В настоящее время продолжается работа по восстановлению поставок процессоров из-за рубежа (откуда именно, не уточняется, что объясняется санкционным режимом). По словам представителя МЦСТ, специалисты рассчитывают, что уже в следующем году будут значимые поставки процессоров серверного класса.
Сейчас это 8–16-ядерные процессоры с частотой до 2 ГГц. Планируется обеспечить схожие характеристики предстоящих серийных партий. Сегодня еще есть запас 2-ядерных процессоров последнего поколения архитектуры «Эльбрус». В определенных сегментах рынка эти изделия позволяют решать нужные задачи.
Принуждение – не стимул
Особое внимание на сессии было уделено проблеме перехода от программного обеспечения, приспособленного для «Интел», на софт для «Эльбрусов» и «Байкалов». Адаптация ПО требует времени. Эксперты отметили, что если коллеги будут ждать, пока ситуация стабилизируется («до полного склада процессоров»), и только затем начнут переносить софт, приступят к сертификации, то к упомянутым выше восьми годам придется добавить еще год-два.
Оптимальный вариант – кооперироваться и опережающими темпами изучать российские архитектуры, чтобы не терять время и не оказаться в еще одной невыигрышной ситуации.
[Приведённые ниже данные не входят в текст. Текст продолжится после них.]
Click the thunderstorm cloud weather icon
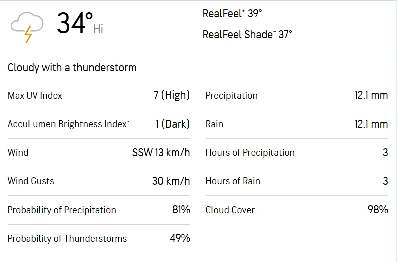397x262 pixels. point(27,27)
Кроме того, по словам Константина Трушкина, важны стимулирующие меры государства по переходу на российскую продукцию. У поставщиков должны быть гарантии, что устройства на базе отечественных процессоров будут продаваться в приоритетном порядке («лучше изделий на зарубежных процессорах») и проблем со сбытом не возникнет.
С такой точкой зрения не согласился заместитель генерального директора «ИнфоТеКС» Дмитрий Гусев. Некоторое время назад, когда можно было выбирать процессоры, и «Эльбрусы» были доступны, в компании заинтересовались изделием. Однако возникли трудности, связанные с переписыванием ПО под его уникальную архитектуру.
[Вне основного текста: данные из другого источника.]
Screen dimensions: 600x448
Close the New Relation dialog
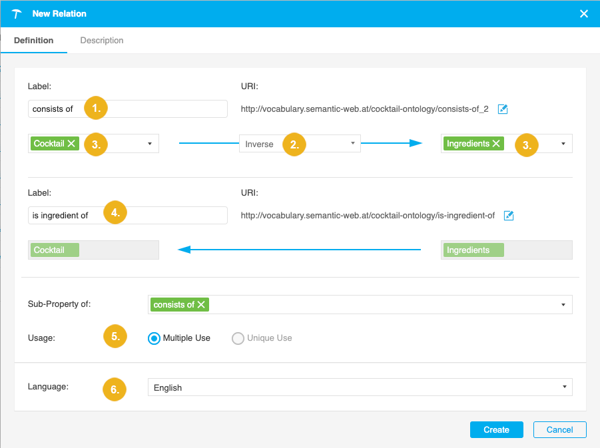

При переносе софта простым способом дают знать о себе проблемы с производительностью, есть опасения, что заказчик не получит заявленные возможности. Когда выяснилось, что код надо переписывать, не нашлось специалистов, причем вовлеченных, глубоко понимающих архитектуру этих процессоров. Лет шесть назад в эту проблему уперлись, как в стену.
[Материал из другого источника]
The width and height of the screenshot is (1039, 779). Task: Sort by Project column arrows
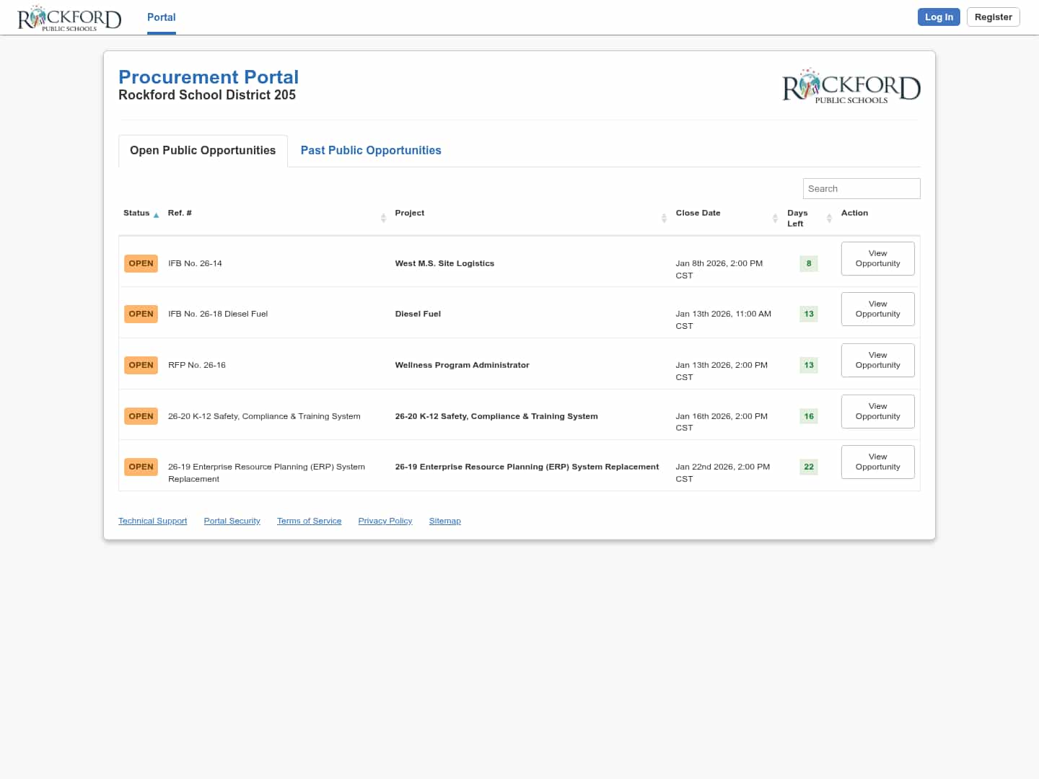click(x=664, y=218)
Идею заставить заказчика с помощью регуляторов покупать оборудование на процессорах «Эльбрус» Дмитрий Гусев назвал прямолинейной, банальной и неправильной. Взамен он предложил подумать над тем, как помочь компании МЦСТ выстроить экспертную экосистему вокруг процессоров «Эльбрус», как обеспечить соответствующую материальную базу вузам, отвечающим за подготовку программистов. И тогда лет через шесть-семь, а возможно, и раньше, когда начнется массовый выпуск российских процессоров, не придется искать нужных специалистов днем с огнем, переманивать их у конкурентов на невыгодных условиях и т. п.
Вместо заключения
Открытое обсуждение проблем, на которых заострили внимание участники разговора, – шаг на пути поиска адекватных решений. Как заметила модератор сессии Александра Шадюк, для компаний, планирующих импортозамещение NGFW, важно понять, что этот процесс не безболезненный. Переход на отечественные решения требует пересмотра логики и топологии инфраструктуры, адаптации программного обеспечения, которое изначально разрабатывалось под иностранные процессоры. Но те, кто начинает работать над этим сейчас, как минимум окажутся на шаг впереди в вопросах защищенности.
Технологические вызовы и запросы заказчиков определяют пути формирования экосистемы решений сетевой безопасности. А искусство поиска выхода из текущей ситуации состоит в том, чтобы консолидировать усилия и находить решения, которые не потребуют больших компромиссов от каждой из заинтересованных сторон.